■ **Work order**: Below is a set of records. Repeat them verbatim without the pictures.

■ **Input data**:
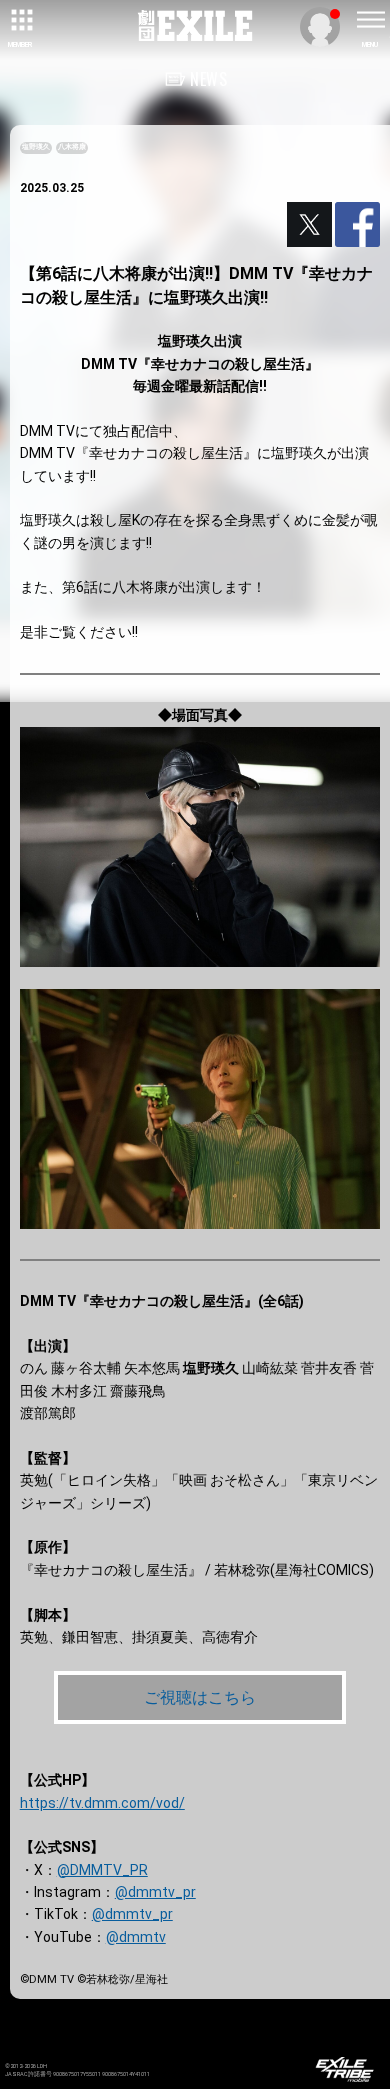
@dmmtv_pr (155, 1892)
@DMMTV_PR (102, 1870)
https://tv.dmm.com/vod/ (102, 1803)
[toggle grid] (20, 20)
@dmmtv (136, 1937)
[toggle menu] (370, 20)
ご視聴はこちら (200, 1697)
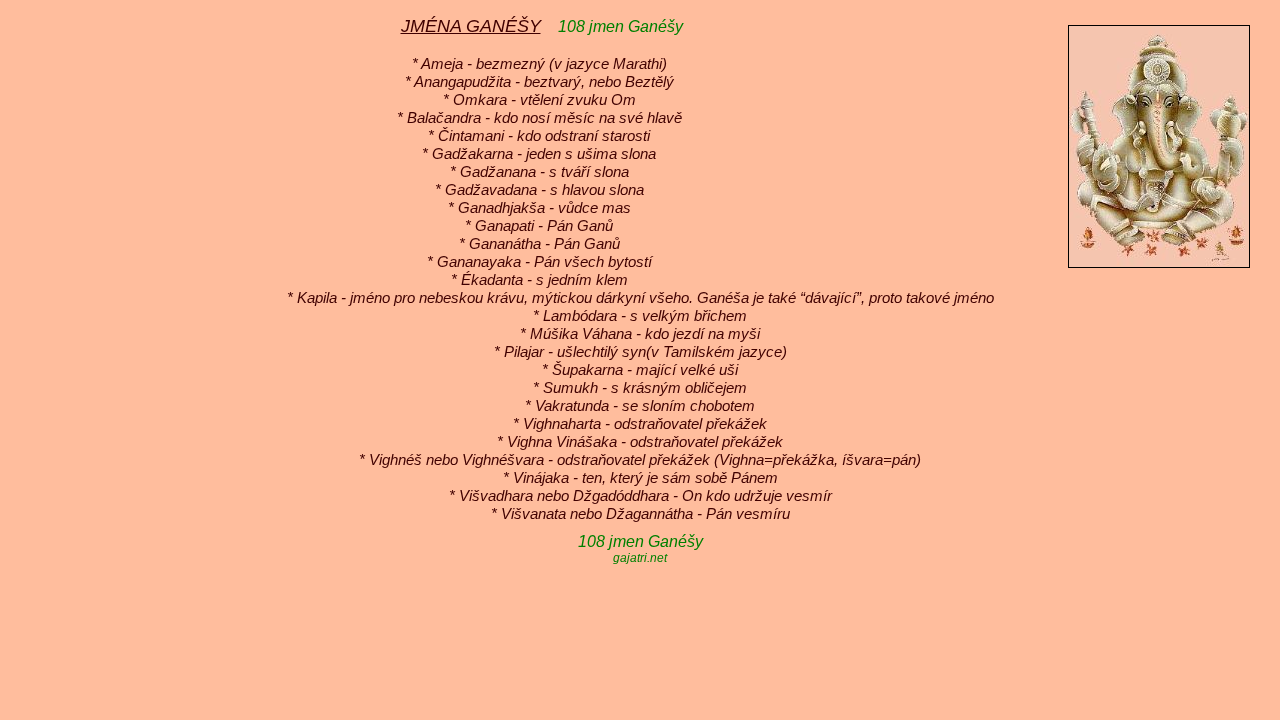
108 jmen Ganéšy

■ **Task solution**:
@dmmtv_pr (155, 1892)
@DMMTV_PR (102, 1870)
https://tv.dmm.com/vod/ (102, 1803)
[toggle grid] (20, 20)
@dmmtv (136, 1937)
[toggle menu] (370, 20)
ご視聴はこちら (200, 1697)
108 jmen Ganéšy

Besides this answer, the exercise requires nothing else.